Michigan’s 20 Native American casinos are also exempt because state law does not cover them.

All places subject to the ban are required to post “no smoking” signs or the international “no smoking” symbol in a visible place. Individuals and business owners who violate the law will be subject to penalties of $100 for the first offense and $500 for subsequent offenses.

“This is for the greater good of all citizens of Michigan,” McCurtis said.

According to MDCH, second-hand smoke is the third leading cause of preventable deaths in Michigan, responsible for approximately 2,500 deaths a year.

“The law might make people quit or, at a minimum, smoke less,” said Judy Stewart, Campaign for Smokefree Air campaign manager and government relations director at the American Cancer Society.

“I think it’s going to be good for the state,” said Alexis Zuccaro, a general manager at Gus O’Connor’s Public House in downtown Rochester.

She said it will require “an adjustment period,” but she doesn’t foresee it having a negative impact on the restaurant’s business.

“There will be some disappointed guests, of course, but I think we’re going to gain some people as well,” Zuccaro said.

At Oakland University, smoking is prohibited in any public area of the buildings, but is allowed in designated areas and outdoors, 25 feet away from buildings.

“Personally, I think our country has done a complete 180,” said Brian Clarkston, a junior math major, citing that tobacco was an integral crop during the founding of America. He said the ban isn’t likely to make him quit.

Braley Bullard, a sophomore studying journalism and photography, used to live in Chicago and London, which both ban smoking in public. She said she enjoyed living in both places because she doesn’t like for her clothes to smell like smoke.

But standing outside in 25-degree weather, Bullard said smoking bans haven’t made her quit so far. “You get to be more social hanging out with all the smokers in the freezing cold.”
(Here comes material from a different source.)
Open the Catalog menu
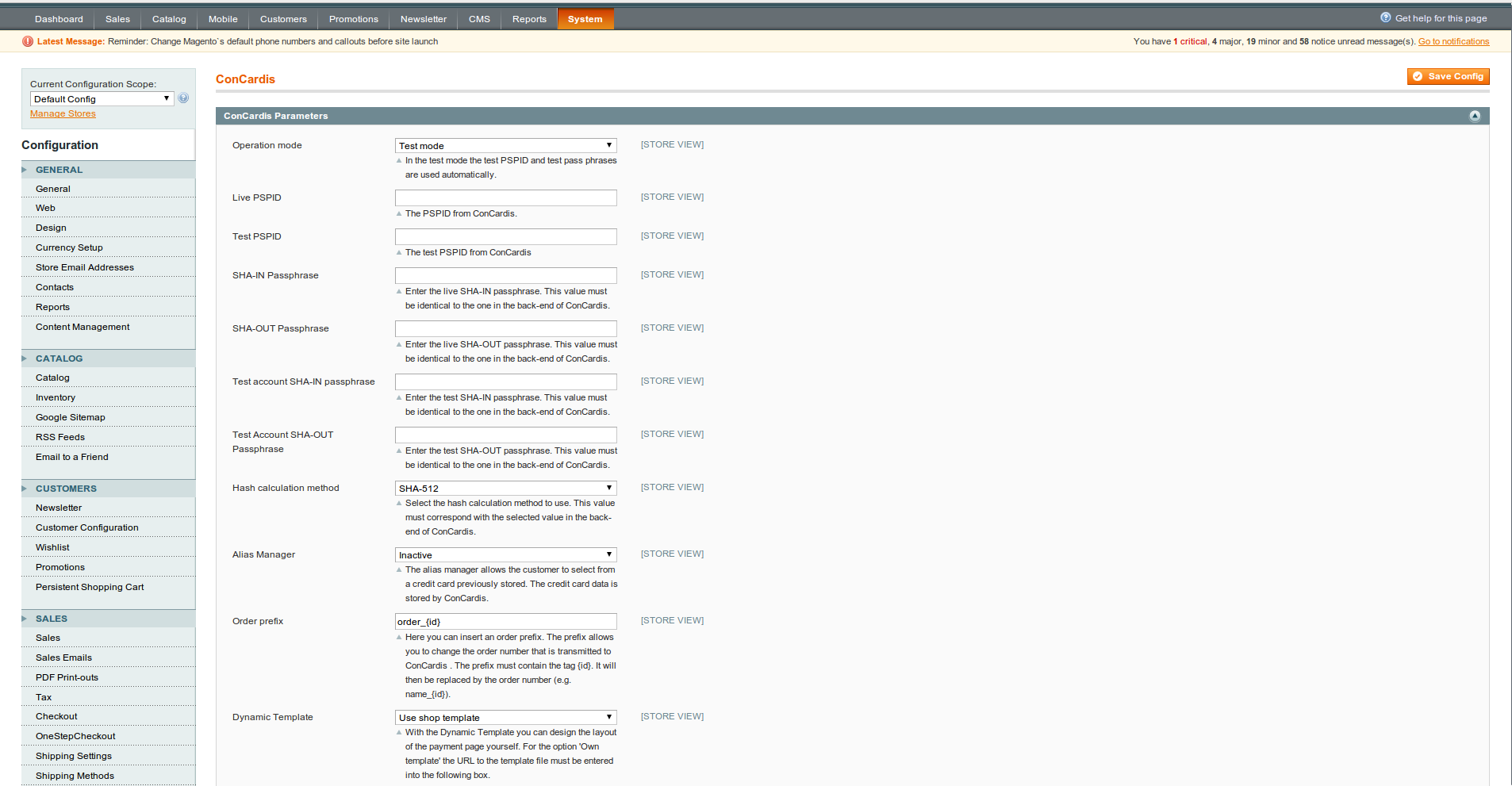Image resolution: width=1512 pixels, height=786 pixels. (x=169, y=19)
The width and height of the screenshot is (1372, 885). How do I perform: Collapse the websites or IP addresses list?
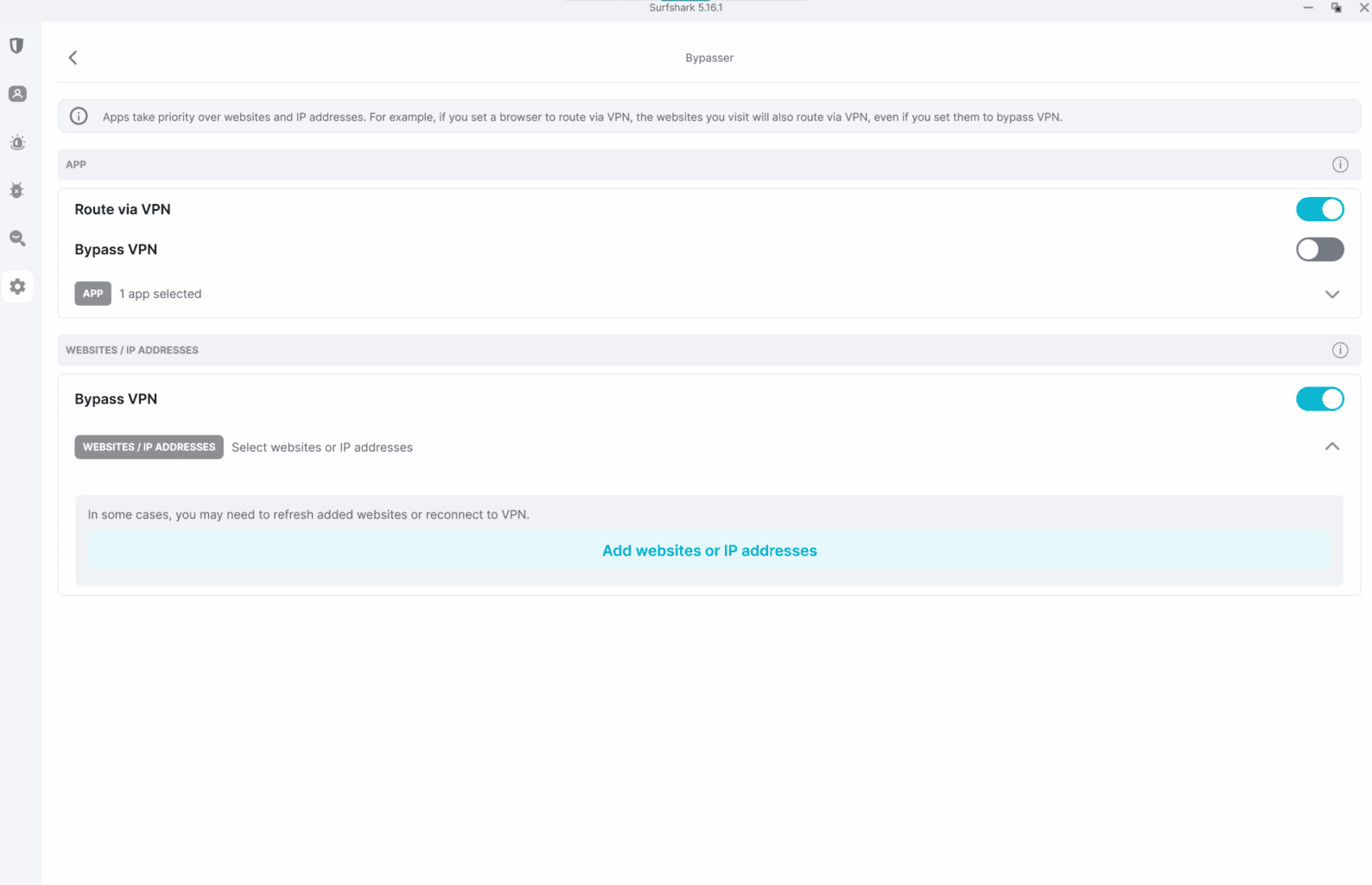click(x=1332, y=447)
“To me it seems like drinking, a lot of the time, goes hand in hand with smoking for a lot of people,” said Jillian Albert, an undecided freshman who smokes. But she added that it might be good for smokers who are trying to quit.

Loren Bailey, a freshman majoring in sociology and anthropology, said it depends. She said it’s going to be hard for bars because “it’s what you do in there,” but as a non-smoker, she likes the idea of not having to put up with the smell.

In 2004, Ireland became the first European country to impose a public smoking ban, and as an Irish pub, Zuccaro said Gus O’Connor’s is trying to look at it in a positive light.